Together, Towards Freedom. 2022. Acrylic paint on wood.

Together, Towards Freedom is a mural created by lead artist Langston Allston and twelve young artists from the YAM team. The mural depicts the harm of incarceration and the reimagining of a brighter future. Seen throughout the mural are messages of youth experiences in their day to day lives, and the history from which these issues are rooted. The first panel of the mural represents the slave trade, the beginning of the United States’ brutal policies, then transitions into a depiction of the terror and distrust that police and prisons inflict upon our communities today. Here people are fleeing police, followed by the stark landscape of a prison.
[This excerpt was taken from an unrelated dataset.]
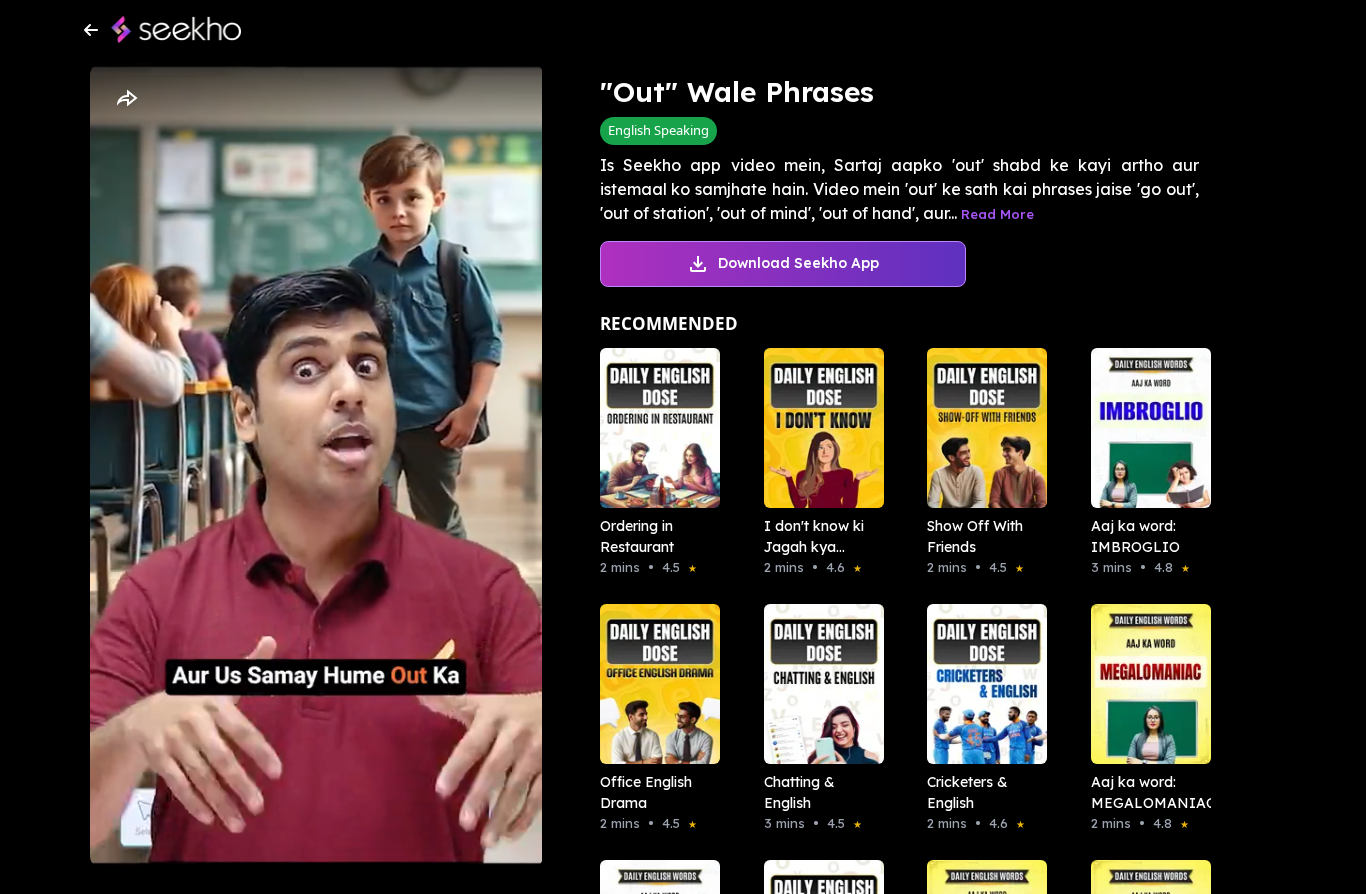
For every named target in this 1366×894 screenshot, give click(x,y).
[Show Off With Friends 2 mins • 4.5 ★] (981, 428)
This bleak imagery is interrupted by an embrace, meant to show the power of community care. Behind this embrace, the same prison is now crumbling and overgrown. The next three pink panels illustrate a world being carved out of the rubble of the prison, with overgrowth turning into a flowering garden that can support a community. Woodcuts from the youth artists are placed throughout the piece to underscore specific historical moments. These moments are shared to showcase what brought our society here, and specific steps which can help to escape the current structures. The process of arriving at this design has taken several different forms. The YAM team started by drawing and discussing how they wanted to portray a world without prisons. Artists elected to create a narrative arc that brought viewers from the roots of the prison system into a future without it. To that end, the mural begins in the dark of night and concludes with the sun setting on a new day.

Langston Allston (b. circa 1992, Urbana, IL; based in New Orleans, LA) is an artist and muralist. His work tells stories and explores hidden histories using a process of site-specific research and installation. Allston has created several public projects and collaborative murals in New Orleans including the Andre Callioux memorial at St. Rose de Lima church on Bayou Road, and the NOCCA Institute Homer Plessy memorial mural, with lead artist Ayo Scott. In 2018, his work was the subject of a solo exhibition with the National Public Housing Museum in Chicago. Allston’s paintings have also been presented at the Museum of Contemporary African Diaspora Art in Brooklyn and featured locally by Paper Monuments and the Contemporary Arts Center. His work has also been supported by an artist residency at the Joan Mitchell Center. He earned a BFA in painting at the University of Illinois Urbana-Champaign in 2014.